Instructions for the task
Copy out every item below again, word for word, keeping each line unchanged and in its original order.

Items for locating words and elements
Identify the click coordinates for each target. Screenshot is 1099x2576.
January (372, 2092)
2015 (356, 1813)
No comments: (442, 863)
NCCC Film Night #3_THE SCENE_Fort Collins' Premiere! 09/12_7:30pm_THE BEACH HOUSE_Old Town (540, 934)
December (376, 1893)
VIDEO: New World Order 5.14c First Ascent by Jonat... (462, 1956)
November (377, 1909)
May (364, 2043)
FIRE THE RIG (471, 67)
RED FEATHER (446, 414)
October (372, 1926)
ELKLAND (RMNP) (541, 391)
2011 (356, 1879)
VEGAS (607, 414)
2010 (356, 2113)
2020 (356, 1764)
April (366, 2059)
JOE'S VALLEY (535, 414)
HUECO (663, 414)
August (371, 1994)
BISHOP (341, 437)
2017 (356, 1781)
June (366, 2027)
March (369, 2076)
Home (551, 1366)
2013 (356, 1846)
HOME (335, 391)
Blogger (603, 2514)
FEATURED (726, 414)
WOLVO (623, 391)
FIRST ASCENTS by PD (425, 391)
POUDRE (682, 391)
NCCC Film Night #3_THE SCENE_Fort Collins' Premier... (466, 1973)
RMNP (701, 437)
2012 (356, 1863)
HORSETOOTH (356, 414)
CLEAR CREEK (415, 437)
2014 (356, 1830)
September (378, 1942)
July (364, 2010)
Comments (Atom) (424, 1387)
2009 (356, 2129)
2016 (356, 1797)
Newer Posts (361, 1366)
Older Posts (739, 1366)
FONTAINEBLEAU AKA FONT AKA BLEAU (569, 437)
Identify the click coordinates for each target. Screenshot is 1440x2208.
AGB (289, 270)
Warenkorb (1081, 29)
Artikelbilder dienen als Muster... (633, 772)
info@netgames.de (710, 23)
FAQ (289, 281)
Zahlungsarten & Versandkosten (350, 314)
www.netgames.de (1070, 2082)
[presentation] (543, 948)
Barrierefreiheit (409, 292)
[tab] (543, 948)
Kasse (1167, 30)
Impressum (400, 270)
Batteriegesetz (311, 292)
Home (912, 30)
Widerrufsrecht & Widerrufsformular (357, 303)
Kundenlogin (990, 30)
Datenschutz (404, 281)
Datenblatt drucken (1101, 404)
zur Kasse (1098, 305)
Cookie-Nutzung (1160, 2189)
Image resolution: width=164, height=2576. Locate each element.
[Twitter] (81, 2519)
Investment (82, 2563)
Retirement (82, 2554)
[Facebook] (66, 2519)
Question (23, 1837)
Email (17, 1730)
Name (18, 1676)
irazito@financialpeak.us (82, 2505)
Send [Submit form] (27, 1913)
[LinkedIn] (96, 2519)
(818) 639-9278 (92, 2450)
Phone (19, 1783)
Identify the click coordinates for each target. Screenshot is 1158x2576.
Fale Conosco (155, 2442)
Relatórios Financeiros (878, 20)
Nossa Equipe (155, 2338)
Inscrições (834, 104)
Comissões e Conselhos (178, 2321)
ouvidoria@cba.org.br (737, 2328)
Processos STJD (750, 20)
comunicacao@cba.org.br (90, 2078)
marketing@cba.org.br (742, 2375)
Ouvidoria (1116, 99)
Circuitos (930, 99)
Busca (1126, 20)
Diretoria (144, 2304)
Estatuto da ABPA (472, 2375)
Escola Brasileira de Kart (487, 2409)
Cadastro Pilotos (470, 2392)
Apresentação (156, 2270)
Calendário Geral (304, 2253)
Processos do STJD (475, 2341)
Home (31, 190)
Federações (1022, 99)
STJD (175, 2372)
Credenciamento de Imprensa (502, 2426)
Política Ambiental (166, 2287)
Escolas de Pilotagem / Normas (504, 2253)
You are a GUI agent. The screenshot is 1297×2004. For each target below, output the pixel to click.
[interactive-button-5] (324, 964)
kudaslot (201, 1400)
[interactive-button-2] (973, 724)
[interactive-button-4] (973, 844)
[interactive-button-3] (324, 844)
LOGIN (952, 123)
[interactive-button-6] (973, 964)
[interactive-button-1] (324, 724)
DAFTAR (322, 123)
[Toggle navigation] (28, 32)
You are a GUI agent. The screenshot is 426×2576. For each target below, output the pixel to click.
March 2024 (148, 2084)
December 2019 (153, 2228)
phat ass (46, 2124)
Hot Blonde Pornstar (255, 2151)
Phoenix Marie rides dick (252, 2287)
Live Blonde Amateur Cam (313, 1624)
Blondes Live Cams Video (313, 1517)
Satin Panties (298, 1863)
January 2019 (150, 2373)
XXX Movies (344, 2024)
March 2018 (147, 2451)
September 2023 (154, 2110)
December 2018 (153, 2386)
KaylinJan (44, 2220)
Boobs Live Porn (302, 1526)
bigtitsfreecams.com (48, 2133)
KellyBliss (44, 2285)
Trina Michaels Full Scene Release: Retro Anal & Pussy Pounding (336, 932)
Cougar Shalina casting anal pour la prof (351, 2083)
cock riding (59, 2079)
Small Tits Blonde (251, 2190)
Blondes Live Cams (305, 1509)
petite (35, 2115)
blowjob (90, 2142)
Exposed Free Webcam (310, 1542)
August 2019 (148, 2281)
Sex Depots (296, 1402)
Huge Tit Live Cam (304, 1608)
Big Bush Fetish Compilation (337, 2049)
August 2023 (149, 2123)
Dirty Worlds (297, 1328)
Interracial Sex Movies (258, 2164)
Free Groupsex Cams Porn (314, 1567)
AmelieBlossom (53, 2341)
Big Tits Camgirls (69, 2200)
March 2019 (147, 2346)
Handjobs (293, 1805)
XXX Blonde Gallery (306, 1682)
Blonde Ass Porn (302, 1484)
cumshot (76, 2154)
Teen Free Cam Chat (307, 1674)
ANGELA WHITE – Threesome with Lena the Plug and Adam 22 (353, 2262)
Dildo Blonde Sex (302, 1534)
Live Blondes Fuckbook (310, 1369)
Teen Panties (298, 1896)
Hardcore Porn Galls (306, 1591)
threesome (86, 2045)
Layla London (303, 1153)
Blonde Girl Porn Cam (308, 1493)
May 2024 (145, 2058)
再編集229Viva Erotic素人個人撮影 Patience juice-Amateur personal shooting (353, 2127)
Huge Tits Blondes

Solved problem
Identify the click coordinates for each target. Screenshot is 1099x2576.
January (372, 2092)
2015 (356, 1813)
No comments: (442, 863)
NCCC Film Night #3_THE SCENE_Fort Collins' Premiere! 09/12_7:30pm_THE BEACH HOUSE_Old Town (540, 934)
December (376, 1893)
VIDEO: New World Order 5.14c First Ascent by Jonat... (462, 1956)
November (377, 1909)
May (364, 2043)
FIRE THE RIG (471, 67)
RED FEATHER (446, 414)
October (372, 1926)
ELKLAND (RMNP) (541, 391)
2011 (356, 1879)
VEGAS (607, 414)
2010 (356, 2113)
2020 (356, 1764)
April (366, 2059)
JOE'S VALLEY (535, 414)
HUECO (663, 414)
August (371, 1994)
BISHOP (341, 437)
2017 (356, 1781)
June (366, 2027)
March (369, 2076)
Home (551, 1366)
2013 (356, 1846)
HOME (335, 391)
Blogger (603, 2514)
FEATURED (726, 414)
WOLVO (623, 391)
FIRST ASCENTS by PD (425, 391)
POUDRE (682, 391)
NCCC Film Night #3_THE SCENE_Fort Collins' Premier... (466, 1973)
RMNP (701, 437)
2012 (356, 1863)
HORSETOOTH (356, 414)
CLEAR CREEK (415, 437)
2014 (356, 1830)
September (378, 1942)
July (364, 2010)
Comments (Atom) (424, 1387)
2009 (356, 2129)
2016 (356, 1797)
Newer Posts (361, 1366)
Older Posts (739, 1366)
FONTAINEBLEAU AKA FONT AKA BLEAU (569, 437)
Identify the click coordinates for each target. Screenshot is 1440x2208.
AGB (289, 270)
Warenkorb (1081, 29)
Artikelbilder dienen als Muster... (633, 772)
info@netgames.de (710, 23)
FAQ (289, 281)
Zahlungsarten & Versandkosten (350, 314)
www.netgames.de (1070, 2082)
[presentation] (543, 948)
Barrierefreiheit (409, 292)
[tab] (543, 948)
Kasse (1167, 30)
Impressum (400, 270)
Batteriegesetz (311, 292)
Home (912, 30)
Widerrufsrecht & Widerrufsformular (357, 303)
Kundenlogin (990, 30)
Datenschutz (404, 281)
Datenblatt drucken (1101, 404)
zur Kasse (1098, 305)
Cookie-Nutzung (1160, 2189)
Image resolution: width=164, height=2576. Locate each element.
[Twitter] (81, 2519)
Investment (82, 2563)
Retirement (82, 2554)
[Facebook] (66, 2519)
Question (23, 1837)
Email (17, 1730)
Name (18, 1676)
irazito@financialpeak.us (82, 2505)
Send [Submit form] (27, 1913)
[LinkedIn] (96, 2519)
(818) 639-9278 (92, 2450)
Phone (19, 1783)
Identify the click coordinates for each target. Screenshot is 1158x2576.
Fale Conosco (155, 2442)
Relatórios Financeiros (878, 20)
Nossa Equipe (155, 2338)
Inscrições (834, 104)
Comissões e Conselhos (178, 2321)
ouvidoria@cba.org.br (737, 2328)
Processos STJD (750, 20)
comunicacao@cba.org.br (90, 2078)
marketing@cba.org.br (742, 2375)
Ouvidoria (1116, 99)
Circuitos (930, 99)
Busca (1126, 20)
Diretoria (144, 2304)
Estatuto da ABPA (472, 2375)
Escola Brasileira de Kart (487, 2409)
Cadastro Pilotos (470, 2392)
Apresentação (156, 2270)
Calendário Geral (304, 2253)
Processos do STJD (475, 2341)
Home (31, 190)
Federações (1022, 99)
STJD (175, 2372)
Credenciamento de Imprensa (502, 2426)
Política Ambiental (166, 2287)
Escolas de Pilotagem / Normas (504, 2253)
You are a GUI agent. The screenshot is 1297×2004. For each target below, output the pixel to click.
[interactive-button-5] (324, 964)
kudaslot (201, 1400)
[interactive-button-2] (973, 724)
[interactive-button-4] (973, 844)
[interactive-button-3] (324, 844)
LOGIN (952, 123)
[interactive-button-6] (973, 964)
[interactive-button-1] (324, 724)
DAFTAR (322, 123)
[Toggle navigation] (28, 32)
You are a GUI agent. The screenshot is 426×2576. For each target below, output the pixel to click.
March 2024 (148, 2084)
December 2019 (153, 2228)
phat ass (46, 2124)
Hot Blonde Pornstar (255, 2151)
Phoenix Marie rides dick (252, 2287)
Live Blonde Amateur Cam (313, 1624)
Blondes Live Cams Video (313, 1517)
Satin Panties (298, 1863)
January 2019 (150, 2373)
XXX Movies (344, 2024)
March 2018 (147, 2451)
September 2023 (154, 2110)
December 2018 (153, 2386)
KaylinJan (44, 2220)
Boobs Live Porn (302, 1526)
bigtitsfreecams.com (48, 2133)
KellyBliss (44, 2285)
Trina Michaels Full Scene Release: Retro Anal & Pussy Pounding (336, 932)
Cougar Shalina casting anal pour la prof (351, 2083)
cock riding (59, 2079)
Small Tits Blonde (251, 2190)
Blondes Live Cams (305, 1509)
petite (35, 2115)
blowjob (90, 2142)
Exposed Free Webcam (310, 1542)
August 2019 (148, 2281)
Sex Depots (296, 1402)
Huge Tit Live Cam (304, 1608)
Big Bush Fetish Compilation (337, 2049)
August 2023 (149, 2123)
Dirty Worlds (297, 1328)
Interracial Sex Movies (258, 2164)
Free Groupsex Cams Porn (314, 1567)
AmelieBlossom (53, 2341)
Big Tits Camgirls (69, 2200)
March 2019 (147, 2346)
Handjobs (293, 1805)
XXX Blonde Gallery (306, 1682)
Blonde Ass Porn (302, 1484)
cumshot (76, 2154)
Teen Free Cam Chat (307, 1674)
ANGELA WHITE – Threesome with Lena the Plug and Adam 22 (353, 2262)
Dildo Blonde Sex (302, 1534)
Live Blondes Fuckbook (310, 1369)
Teen Panties (298, 1896)
Hardcore Porn Galls (306, 1591)
threesome (86, 2045)
Layla London (303, 1153)
Blonde Girl Porn Cam (308, 1493)
May 2024 (145, 2058)
再編集229Viva Erotic素人個人撮影 Patience juice-Amateur personal shooting (353, 2127)
Huge Tits Blondes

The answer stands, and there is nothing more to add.